I maggiori rappresentanti di questa reazione sono gli “avventurieri” – come li definisce Mulieri – della Silicon Valley con in testa Musk. E Trump guida la loro politica. Questo smantellamento della democrazia europea già iniziato lentamente da anni, si è manifestato in pieno con gli attacchi ormai espliciti del presidente USA all’Europa.

Un altro segnale di questa svolta era apparso nel vertice di Trump con Putin, avvenuto in Alaska lo scorso 16 agosto. L’ obiettivo di riportare la pace in Ucraina non ha portato risultati sulla fine del conflitto, ma ha favorito il presidente russo che è stato riabilitato senza dare nulla in cambio.

Ma il faccia a faccia tra i due presidenti potrebbe avere avuto un esito favorevole in un altro accordo tenuto segreto: cioè la spartizione delle rispettive influenze politiche. Infatti, dopo quell’incontro Trump ha completamente interrotto il sostegno USA all’Ucraina ed ha portato agli estremi la sua crescente ostilità vero l’Europa e la NATO. Putin si è mostrato soddisfatto soprattutto dopo l’incontro a Mosca col genero del presidente- palazzinaro Jared Kushner e Steve Wolf. «Sembrava giocassero tutti e tre nella stessa squadra», scrive su Repubblica Alan Friedman.

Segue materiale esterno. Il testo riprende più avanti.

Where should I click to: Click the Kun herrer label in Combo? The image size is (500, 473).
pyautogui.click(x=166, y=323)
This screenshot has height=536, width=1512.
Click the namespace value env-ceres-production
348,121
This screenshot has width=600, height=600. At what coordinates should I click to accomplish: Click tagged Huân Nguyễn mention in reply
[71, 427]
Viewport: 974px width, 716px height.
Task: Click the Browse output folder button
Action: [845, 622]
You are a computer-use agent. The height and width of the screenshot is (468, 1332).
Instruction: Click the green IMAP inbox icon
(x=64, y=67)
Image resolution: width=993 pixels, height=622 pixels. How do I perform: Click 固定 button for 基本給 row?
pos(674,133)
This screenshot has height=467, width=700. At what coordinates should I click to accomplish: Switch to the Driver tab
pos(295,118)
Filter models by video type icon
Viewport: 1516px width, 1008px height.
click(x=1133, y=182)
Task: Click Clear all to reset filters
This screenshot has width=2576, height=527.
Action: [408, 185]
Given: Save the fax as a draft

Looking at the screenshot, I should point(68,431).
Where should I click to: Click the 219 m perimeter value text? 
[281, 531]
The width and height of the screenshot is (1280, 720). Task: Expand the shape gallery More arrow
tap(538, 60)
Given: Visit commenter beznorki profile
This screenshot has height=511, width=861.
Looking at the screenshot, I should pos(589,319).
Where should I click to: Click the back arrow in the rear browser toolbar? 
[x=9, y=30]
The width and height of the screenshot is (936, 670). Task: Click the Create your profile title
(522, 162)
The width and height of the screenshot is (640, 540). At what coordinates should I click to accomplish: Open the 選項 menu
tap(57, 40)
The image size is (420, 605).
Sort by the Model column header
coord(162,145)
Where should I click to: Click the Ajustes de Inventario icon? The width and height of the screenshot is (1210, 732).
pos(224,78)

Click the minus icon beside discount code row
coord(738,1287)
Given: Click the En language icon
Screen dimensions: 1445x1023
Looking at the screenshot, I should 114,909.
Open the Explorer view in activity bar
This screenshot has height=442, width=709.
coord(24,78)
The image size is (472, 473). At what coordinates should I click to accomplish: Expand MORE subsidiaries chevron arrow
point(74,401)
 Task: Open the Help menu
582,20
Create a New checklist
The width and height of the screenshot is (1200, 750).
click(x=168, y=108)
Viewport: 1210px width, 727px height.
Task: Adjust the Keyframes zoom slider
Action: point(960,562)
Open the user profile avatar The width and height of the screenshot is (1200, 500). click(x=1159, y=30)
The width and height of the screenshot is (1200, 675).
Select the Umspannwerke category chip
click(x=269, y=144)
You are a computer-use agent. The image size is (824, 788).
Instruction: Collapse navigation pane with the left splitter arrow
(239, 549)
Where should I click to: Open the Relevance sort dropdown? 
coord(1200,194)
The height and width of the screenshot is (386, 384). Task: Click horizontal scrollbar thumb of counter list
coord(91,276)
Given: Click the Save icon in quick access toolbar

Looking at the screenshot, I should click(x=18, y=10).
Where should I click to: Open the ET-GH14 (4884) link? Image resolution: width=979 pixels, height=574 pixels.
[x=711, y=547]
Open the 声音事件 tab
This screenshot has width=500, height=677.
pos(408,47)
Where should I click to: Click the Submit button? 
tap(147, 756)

Eppure di fronte a questo cupo panorama, qualcosa sta cambiando: lo strapotere di Trump incomincia a scricchiolare. Alle elezioni per il sindaco di Miami, dove i repubblicani governavano da 30 anni, ha vinto la democratica Eilen Higgins col 59% di voti contro l’avversario Emilio Gonzalez, appoggiato dal Presidente USA. Se poi vi aggiungiamo le precedenti sconfitte dei repubblicani negli Stati del New Jersey, della Virginia e del Comune di New York si può guardare con un po’ di ottimismo verso le elezioni di mezzo termine del prossimo anno.